Interlude

A couple of people have asked for more detail about the Trout. I wanted to avoid sinking into a catalogue of woe, but I suppose some detail does help to visualise it, so I’ll tell you the gist: my mother’s milk was insufficient and she had bad advice. I don’t know how it took so long for anyone to insist I should be on the bottle, but one detail is that I was a pound under birth weight at four weeks. It was a maiden aunt who insisted on the bottle; whether that was before or after we had gone home I don’t know – I don’t know how long my mother was in the nursing home before being discharged.

But it’s interesting that I’ve had trouble with healthcare professionals all my life.

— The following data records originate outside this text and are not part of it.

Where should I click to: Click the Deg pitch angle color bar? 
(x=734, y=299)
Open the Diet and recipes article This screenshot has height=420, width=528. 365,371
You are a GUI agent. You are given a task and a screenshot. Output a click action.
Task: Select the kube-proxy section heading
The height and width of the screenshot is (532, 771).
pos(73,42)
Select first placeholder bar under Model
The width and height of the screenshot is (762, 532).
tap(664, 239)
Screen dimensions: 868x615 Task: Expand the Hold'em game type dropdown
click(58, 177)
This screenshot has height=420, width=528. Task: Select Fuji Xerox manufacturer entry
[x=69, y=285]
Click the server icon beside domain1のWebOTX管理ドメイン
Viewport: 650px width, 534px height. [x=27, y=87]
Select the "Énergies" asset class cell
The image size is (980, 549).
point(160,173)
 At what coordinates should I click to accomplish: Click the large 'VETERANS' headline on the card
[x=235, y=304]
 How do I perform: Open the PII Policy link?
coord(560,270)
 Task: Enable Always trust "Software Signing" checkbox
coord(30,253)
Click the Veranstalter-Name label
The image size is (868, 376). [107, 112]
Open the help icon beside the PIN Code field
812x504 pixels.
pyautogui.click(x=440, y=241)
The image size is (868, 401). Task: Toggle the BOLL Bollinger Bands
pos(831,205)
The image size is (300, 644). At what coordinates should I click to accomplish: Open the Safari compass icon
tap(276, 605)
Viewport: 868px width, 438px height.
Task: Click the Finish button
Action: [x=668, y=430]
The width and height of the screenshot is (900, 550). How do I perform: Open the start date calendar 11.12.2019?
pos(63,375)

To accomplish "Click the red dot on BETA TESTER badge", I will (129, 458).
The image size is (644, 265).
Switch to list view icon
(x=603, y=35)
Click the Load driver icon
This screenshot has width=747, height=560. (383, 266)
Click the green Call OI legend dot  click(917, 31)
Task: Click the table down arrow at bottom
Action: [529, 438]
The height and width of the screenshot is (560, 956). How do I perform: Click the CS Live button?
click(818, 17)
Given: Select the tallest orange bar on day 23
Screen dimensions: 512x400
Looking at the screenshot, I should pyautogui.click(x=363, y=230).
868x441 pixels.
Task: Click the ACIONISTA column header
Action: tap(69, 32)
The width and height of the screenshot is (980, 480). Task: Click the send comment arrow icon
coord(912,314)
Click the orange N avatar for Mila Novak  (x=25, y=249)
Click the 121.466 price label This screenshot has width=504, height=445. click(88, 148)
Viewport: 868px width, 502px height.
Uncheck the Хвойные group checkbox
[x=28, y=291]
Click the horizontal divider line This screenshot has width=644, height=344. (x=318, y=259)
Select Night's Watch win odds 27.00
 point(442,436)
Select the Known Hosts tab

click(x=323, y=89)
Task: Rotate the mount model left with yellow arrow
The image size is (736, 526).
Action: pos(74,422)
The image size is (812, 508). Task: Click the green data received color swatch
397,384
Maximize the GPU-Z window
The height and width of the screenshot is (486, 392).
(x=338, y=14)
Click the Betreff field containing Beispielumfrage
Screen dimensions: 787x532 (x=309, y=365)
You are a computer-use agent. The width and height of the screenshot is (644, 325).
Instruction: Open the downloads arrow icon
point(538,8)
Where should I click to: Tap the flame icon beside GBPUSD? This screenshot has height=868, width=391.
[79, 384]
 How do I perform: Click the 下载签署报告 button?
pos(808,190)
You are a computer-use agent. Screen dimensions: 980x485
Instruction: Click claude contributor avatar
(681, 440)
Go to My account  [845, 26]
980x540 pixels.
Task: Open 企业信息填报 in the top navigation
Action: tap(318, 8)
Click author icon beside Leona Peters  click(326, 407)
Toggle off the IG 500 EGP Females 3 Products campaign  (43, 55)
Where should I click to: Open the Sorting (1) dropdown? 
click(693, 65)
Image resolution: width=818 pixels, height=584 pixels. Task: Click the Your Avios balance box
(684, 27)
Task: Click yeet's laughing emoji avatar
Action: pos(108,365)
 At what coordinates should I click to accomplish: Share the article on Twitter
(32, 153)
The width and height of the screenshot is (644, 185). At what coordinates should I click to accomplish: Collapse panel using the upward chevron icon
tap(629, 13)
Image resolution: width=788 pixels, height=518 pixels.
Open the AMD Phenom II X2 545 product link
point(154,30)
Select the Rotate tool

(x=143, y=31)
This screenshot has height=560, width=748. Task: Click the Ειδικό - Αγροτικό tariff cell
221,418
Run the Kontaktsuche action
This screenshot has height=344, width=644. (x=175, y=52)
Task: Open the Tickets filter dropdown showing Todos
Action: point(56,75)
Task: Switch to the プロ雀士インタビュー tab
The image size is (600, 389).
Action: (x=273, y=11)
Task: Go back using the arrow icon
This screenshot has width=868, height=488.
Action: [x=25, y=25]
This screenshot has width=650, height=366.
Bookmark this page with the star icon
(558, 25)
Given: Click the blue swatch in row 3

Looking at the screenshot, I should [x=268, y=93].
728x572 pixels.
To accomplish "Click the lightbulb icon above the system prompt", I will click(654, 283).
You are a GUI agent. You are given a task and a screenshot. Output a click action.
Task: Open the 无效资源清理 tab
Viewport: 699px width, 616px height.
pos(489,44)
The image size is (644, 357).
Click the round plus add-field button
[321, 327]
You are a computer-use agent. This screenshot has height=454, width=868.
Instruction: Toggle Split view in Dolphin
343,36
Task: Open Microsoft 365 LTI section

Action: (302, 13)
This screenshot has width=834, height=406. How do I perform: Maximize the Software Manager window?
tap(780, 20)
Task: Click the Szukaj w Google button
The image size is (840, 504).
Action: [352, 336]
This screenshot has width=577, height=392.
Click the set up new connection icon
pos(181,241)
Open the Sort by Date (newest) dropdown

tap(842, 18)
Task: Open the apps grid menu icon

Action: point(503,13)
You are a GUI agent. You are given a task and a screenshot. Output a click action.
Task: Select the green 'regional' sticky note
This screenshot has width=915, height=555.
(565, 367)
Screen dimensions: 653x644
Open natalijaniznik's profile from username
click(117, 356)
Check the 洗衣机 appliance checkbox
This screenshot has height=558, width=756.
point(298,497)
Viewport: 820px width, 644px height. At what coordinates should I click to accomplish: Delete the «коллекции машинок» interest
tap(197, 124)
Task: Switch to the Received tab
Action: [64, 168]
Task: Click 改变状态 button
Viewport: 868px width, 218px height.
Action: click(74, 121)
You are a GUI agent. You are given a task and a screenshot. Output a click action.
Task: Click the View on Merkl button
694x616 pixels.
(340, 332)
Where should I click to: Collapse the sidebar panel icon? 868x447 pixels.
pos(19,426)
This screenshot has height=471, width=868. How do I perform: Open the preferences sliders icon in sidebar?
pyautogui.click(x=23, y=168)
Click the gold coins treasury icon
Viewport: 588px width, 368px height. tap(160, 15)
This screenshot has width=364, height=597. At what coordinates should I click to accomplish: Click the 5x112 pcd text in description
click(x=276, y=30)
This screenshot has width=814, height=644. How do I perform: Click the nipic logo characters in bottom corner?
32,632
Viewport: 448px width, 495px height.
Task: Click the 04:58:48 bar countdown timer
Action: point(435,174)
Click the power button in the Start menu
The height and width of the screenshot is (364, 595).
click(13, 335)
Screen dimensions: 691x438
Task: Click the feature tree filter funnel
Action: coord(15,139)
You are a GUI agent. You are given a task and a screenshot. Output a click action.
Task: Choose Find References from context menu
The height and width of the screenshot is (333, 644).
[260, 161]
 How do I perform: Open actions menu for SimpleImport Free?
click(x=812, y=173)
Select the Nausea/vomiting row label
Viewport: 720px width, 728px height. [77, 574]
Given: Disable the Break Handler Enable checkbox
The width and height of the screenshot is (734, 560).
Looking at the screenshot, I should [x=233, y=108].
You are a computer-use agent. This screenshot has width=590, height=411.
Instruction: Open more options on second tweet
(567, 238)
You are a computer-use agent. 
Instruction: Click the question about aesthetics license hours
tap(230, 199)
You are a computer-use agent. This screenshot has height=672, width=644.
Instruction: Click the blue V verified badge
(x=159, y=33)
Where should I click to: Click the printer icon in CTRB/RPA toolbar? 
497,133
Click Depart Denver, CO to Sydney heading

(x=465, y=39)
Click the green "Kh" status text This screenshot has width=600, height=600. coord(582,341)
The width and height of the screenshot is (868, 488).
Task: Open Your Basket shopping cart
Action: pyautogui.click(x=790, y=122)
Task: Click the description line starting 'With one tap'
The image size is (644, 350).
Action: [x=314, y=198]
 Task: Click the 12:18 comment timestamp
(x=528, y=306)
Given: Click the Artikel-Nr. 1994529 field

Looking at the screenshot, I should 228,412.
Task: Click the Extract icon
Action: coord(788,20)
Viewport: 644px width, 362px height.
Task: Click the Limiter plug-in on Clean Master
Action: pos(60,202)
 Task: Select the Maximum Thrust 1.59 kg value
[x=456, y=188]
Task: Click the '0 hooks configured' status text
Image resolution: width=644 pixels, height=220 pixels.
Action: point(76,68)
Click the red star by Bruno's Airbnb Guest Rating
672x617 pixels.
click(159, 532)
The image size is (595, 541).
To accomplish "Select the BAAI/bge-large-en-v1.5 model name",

Really inexplicable hostility, especially from nurses. Again, I’m not going to catalogue them here.

And I’ve had trouble with groups, from the school playground to the Quakers to those ‘safe to be yourself’ therapy groups. Something deep inside me expects to be ignored or rejected, not heard. I know this is an issue faced by a lot of people, but yelling my head off for four weeks to no avail while the brain is trying to form connections can’t have helped.

Sometimes, even now approaching my eighth decade, I wonder if I have a self-cancelling voice.

Now a word of advice. I know it’s awkward being around a person who is going through something you don’t know a lot about. This is partly why I’ve decided on this sabbatical. Not that it makes a lot of difference; I don’t go out much anyway. But I have messaged some friends about what I’m doing and there’s been almost no response.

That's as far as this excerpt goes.